[Start of Attachment]

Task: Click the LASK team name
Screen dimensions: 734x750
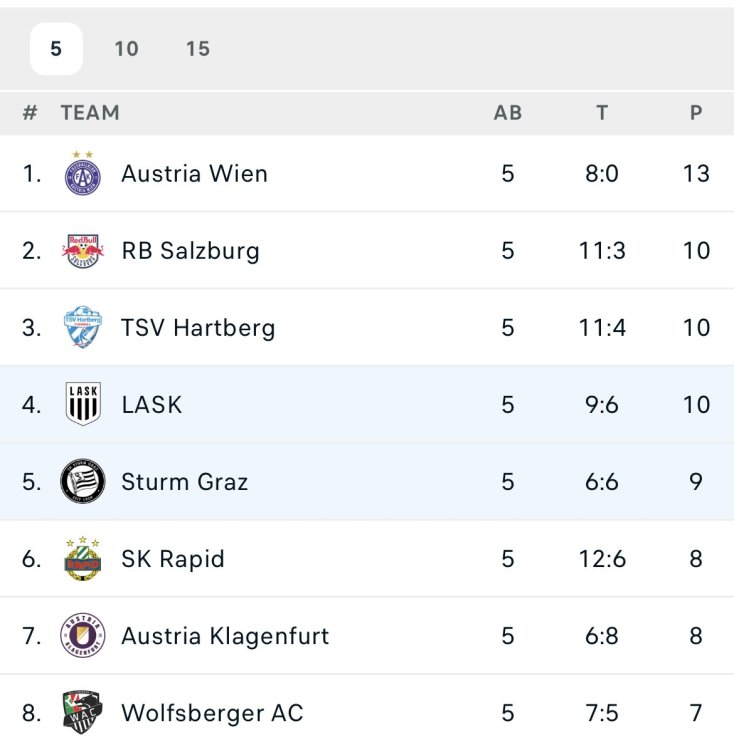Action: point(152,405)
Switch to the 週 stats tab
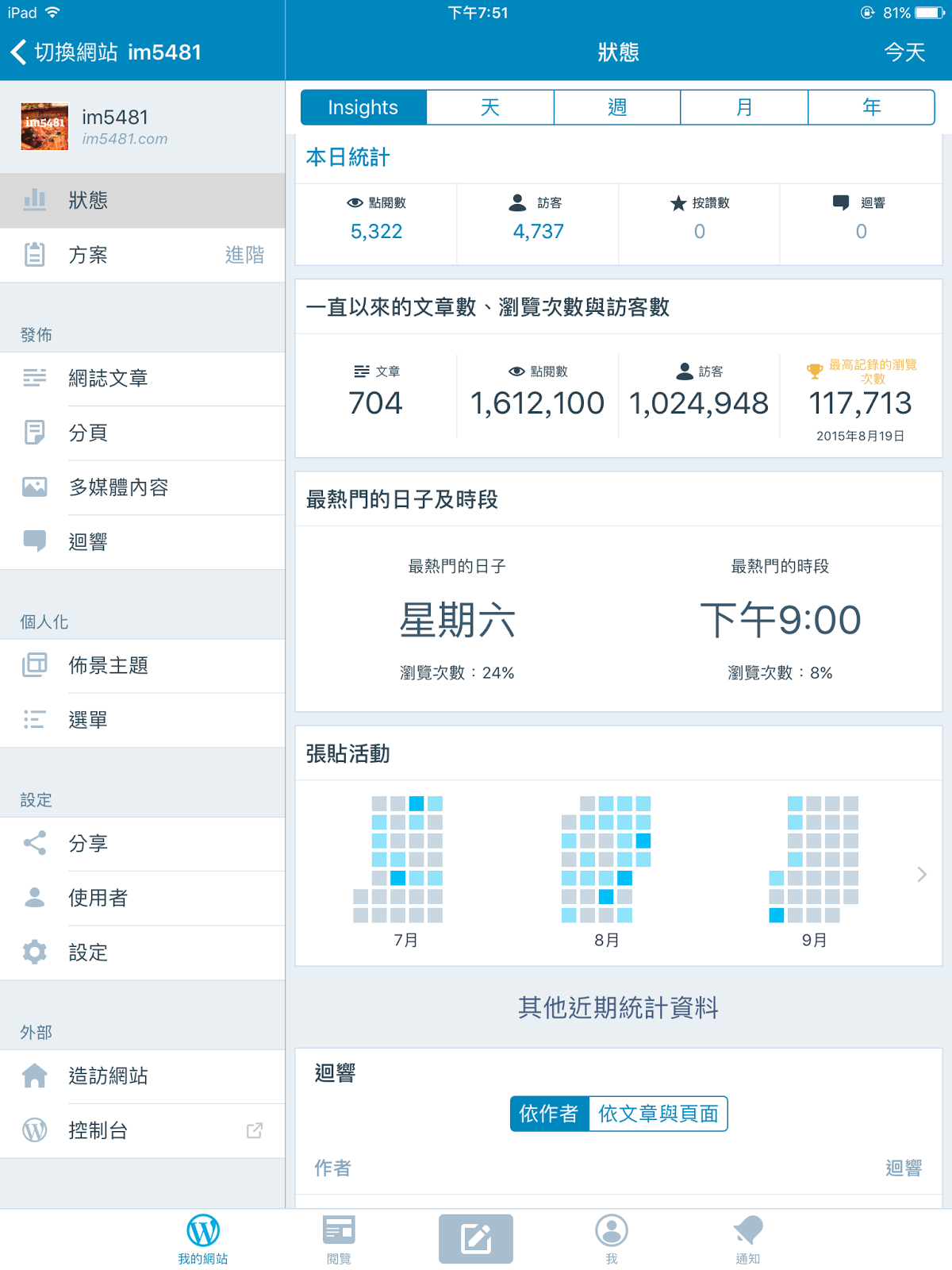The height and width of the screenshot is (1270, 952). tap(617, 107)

[End of Attachment]

Here the job is to print all the entries above exactly, minus the images.

Task: Click the LASK team name
Screen dimensions: 734x750
Action: point(152,405)
Switch to the 週 stats tab
The height and width of the screenshot is (1270, 952). tap(617, 107)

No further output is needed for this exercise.